→ Text:

↓↓↓

Thomas J. Lax is Curator of Media and Performance at MoMA (NY) where he is currently preparing the exhibition Just Above Midtown: 1974 to the Present with Linda Goode Bryant. He was the inaugural recipient of the Cisneros Research Grant, traveling to Brazil to meet artists and curators engaged in creating semi-autonomous spaces devoted to contemporary black art. He also worked with colleagues across MoMA on a major rehang of the museum’s collection and organized Unfinished Conversations centered around John Akomfrah’s video portrait of the cultural theorist Stuart Hall. Previously, he worked at the Studio Museum in Harlem for seven years. Thomas is on the board of Danspace Project and the Jerome Foundation and teaches at Wesleyan University’s Institute for Curatorial Practice in Performance. A native New Yorker, he is on the advisory committees of local and diasporic organizations including Contemporary And, The Laundromat Project, Participant Inc., and Recess Assembly.

Miguel A. López is a writer, researcher and curator. His work investigates collaborative dynamics and feminist re-articulations of art and culture in recent decades. Between 2015-2020 he worked at TEOR/éTica, Costa Rica, first as Chief Curator, and since 2018 as Co-director. He has published in periodicals such as ArtforumAfterallramonaE-flux journalArt in AmericaArt JournalManifesta Journal, among others. He is the author of Ficciones disidentes en la tierra de la misoginia (Pesopluma, 2019) and Robar la historia. Contrarrelatos y prácticas artísticas de oposición (Metales Pesados, 2017). He has recently curated “Cecilia Vicuña, a retrospective exhibition” at Witte de With, Rotterdam, 2019, and MUAC-UNAM, Mexico City, 2020; and “Victoria Cabezas and Priscilla Monge: Give Me What You Ask For” at Americas Society, New York, 2019. In 2016 he was recipient of the Independent Vision Curatorial Award from ICI (Independent Curators International), New York.

↑↑↑

→ Data shown:
↓↓↓

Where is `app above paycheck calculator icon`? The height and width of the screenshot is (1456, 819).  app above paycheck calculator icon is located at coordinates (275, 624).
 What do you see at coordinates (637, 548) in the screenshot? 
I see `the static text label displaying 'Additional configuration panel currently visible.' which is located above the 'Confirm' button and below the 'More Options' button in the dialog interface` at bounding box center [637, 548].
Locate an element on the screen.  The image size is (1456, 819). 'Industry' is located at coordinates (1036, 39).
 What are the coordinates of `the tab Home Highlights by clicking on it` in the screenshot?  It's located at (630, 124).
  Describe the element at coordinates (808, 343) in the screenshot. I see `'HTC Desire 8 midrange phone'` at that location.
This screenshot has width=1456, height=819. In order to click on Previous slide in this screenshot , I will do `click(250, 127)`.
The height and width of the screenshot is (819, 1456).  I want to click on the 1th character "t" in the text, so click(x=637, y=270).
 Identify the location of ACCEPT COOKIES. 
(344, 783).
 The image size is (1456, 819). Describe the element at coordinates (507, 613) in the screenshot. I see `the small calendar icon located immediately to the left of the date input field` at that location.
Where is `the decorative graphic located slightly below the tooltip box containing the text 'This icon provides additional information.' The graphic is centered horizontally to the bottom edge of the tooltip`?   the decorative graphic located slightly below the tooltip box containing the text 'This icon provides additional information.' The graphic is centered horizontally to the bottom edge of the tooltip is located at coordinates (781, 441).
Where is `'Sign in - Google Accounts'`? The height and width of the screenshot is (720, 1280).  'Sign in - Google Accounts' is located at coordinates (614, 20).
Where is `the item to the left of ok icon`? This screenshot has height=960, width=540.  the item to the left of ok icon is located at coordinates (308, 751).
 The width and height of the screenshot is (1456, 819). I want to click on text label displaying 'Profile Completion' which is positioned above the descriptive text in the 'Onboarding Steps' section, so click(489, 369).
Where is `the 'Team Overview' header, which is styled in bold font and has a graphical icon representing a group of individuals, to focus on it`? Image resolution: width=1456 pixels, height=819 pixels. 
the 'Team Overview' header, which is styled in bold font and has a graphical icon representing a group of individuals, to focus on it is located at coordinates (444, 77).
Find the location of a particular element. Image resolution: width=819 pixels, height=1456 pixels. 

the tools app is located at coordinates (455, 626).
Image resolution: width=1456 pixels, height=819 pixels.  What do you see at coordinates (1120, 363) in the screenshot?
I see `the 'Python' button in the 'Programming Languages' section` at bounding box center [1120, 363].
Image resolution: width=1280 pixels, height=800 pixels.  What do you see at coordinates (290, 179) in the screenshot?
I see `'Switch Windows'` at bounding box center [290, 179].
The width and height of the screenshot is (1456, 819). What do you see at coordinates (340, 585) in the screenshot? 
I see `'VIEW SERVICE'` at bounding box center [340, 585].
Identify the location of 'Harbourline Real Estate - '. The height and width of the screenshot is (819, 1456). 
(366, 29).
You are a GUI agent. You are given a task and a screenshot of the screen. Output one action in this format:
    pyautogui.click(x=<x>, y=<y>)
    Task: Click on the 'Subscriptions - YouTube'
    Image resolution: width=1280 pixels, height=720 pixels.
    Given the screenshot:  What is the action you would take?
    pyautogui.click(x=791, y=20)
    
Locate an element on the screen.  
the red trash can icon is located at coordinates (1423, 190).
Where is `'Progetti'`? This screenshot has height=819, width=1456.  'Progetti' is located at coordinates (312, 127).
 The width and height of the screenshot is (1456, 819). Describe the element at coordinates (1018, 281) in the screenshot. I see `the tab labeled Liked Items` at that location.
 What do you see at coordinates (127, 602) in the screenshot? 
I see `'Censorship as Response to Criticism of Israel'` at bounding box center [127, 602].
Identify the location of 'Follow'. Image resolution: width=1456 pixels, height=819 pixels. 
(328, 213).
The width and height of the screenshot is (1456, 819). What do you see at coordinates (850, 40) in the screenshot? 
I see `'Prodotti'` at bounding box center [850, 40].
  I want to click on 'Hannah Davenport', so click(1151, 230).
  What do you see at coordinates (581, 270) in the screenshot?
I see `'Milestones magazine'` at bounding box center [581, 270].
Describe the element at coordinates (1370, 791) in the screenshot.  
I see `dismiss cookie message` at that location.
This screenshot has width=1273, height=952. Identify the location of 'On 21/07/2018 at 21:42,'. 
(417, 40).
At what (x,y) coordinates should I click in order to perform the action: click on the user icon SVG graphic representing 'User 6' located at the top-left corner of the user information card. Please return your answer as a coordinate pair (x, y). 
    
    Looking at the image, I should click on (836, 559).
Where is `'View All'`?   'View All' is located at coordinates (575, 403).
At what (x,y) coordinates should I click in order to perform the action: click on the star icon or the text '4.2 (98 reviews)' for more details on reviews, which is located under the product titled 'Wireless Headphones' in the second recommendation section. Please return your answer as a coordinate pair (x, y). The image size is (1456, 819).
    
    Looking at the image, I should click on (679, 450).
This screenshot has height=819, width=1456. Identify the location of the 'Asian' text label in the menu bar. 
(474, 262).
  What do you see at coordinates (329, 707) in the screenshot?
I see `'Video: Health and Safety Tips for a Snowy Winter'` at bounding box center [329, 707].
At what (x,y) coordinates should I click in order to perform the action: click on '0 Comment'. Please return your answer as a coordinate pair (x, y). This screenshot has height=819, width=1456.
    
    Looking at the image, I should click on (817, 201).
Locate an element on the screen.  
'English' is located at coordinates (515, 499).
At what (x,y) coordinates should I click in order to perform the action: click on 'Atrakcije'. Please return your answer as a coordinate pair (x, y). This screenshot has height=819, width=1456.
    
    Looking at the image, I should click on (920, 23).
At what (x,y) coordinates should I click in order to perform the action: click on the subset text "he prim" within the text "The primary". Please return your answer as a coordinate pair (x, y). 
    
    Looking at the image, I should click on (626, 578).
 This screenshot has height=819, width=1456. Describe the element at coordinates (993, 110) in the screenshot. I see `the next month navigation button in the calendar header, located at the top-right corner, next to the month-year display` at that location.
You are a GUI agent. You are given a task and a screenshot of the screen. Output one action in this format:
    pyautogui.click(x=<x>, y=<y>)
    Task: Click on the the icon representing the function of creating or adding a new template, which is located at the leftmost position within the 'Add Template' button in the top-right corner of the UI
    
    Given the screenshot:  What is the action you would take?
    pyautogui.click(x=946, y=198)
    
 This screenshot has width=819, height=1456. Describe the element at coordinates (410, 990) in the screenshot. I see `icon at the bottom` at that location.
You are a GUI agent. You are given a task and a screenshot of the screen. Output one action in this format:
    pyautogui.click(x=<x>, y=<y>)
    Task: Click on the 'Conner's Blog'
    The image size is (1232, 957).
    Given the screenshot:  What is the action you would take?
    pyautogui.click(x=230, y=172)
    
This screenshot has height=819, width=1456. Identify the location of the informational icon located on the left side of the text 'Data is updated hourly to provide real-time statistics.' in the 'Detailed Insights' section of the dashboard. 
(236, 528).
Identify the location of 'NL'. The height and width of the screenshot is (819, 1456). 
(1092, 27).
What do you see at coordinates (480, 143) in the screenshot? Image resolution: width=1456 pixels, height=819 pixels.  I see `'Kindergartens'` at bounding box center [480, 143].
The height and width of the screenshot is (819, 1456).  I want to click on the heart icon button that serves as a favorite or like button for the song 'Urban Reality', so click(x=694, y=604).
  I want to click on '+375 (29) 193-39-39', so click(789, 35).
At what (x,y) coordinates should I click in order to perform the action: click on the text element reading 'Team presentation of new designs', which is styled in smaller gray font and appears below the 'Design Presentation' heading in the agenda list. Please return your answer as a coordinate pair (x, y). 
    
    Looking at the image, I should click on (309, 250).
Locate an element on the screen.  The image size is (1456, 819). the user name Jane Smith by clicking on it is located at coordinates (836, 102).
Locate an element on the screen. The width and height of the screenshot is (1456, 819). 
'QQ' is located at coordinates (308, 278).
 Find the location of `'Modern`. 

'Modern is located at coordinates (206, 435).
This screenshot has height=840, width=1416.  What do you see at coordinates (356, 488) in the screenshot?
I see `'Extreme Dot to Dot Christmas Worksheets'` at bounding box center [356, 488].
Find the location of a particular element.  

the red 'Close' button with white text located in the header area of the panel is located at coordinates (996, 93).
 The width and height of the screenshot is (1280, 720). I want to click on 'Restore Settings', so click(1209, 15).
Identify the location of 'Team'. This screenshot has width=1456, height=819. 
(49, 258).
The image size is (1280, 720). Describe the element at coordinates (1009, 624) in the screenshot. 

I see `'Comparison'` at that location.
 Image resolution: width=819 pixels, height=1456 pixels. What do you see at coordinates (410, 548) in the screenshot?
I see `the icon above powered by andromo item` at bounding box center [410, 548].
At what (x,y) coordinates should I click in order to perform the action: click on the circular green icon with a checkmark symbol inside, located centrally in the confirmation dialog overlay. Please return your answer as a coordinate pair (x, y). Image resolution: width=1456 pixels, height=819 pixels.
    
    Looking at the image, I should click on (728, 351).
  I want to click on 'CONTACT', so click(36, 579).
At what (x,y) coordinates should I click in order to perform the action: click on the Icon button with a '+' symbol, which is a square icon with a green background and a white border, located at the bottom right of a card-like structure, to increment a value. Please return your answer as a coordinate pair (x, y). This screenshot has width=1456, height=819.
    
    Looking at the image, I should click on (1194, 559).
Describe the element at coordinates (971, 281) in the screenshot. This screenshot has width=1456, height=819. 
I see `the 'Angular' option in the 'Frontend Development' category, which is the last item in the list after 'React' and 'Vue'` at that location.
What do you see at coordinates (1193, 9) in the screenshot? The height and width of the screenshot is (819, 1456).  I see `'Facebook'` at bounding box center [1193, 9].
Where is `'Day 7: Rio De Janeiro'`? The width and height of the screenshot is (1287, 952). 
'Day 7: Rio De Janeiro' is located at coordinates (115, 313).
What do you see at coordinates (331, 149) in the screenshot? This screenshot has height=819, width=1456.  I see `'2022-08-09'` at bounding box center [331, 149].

↑↑↑

→ Task prompt:
The curator biographies name the organizations on whose advisory committees Thomas J. Lax serves. List them all.

→ Output of the task:
Contemporary And, The Laundromat Project, Participant Inc., Recess Assembly